Abstract
The antifungal activity of GBR-14206, a new imidazole derivative, was evaluated in comparison with those of clotrimazole (CTZ) and miconazole (MCZ) using an agar dilution procedure.
GBR-14206 showed a potent activity against a wide range of pathogenic fungi including those associated with deep-seated and subcutaneous mycosis; it inhibited some standard strains of C. albicans at concentrations of 12.5μg/ml or less. Similarly, clinical isolates from various mycoses were also highly susceptible to GBR-14206 (MIC range; 0.0125-6.25μg/ml).
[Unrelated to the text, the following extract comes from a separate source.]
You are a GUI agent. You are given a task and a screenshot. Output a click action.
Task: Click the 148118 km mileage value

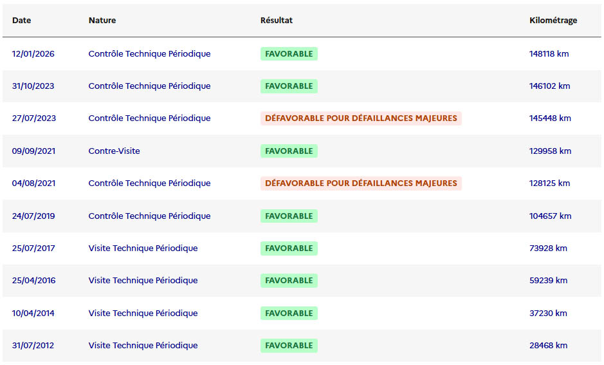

The most striking activity of GBR-14206 was displayed against Cryptococcus neoformans (MIC range; 0.0125-0.05μg/ml), which was far superior to MCZ and CTZ. Against C. albicans, Trichophyton spp., and Microsporum spp., the activity of GBR-14206 was more moderate than MCZ and CTZ. Against Sporothrix schenckii, GBR-14206 had a lower mean MIC value than that of CTZ and was similar to MCZ. On the other hand, against Aspergillus spp., GBR-14206 was less effective than MCZ and CTZ. Fungal susceptibility of GBR-14206 tended to be enhanced with increasing medium pH. The activity was also lowered by addition of calf serum.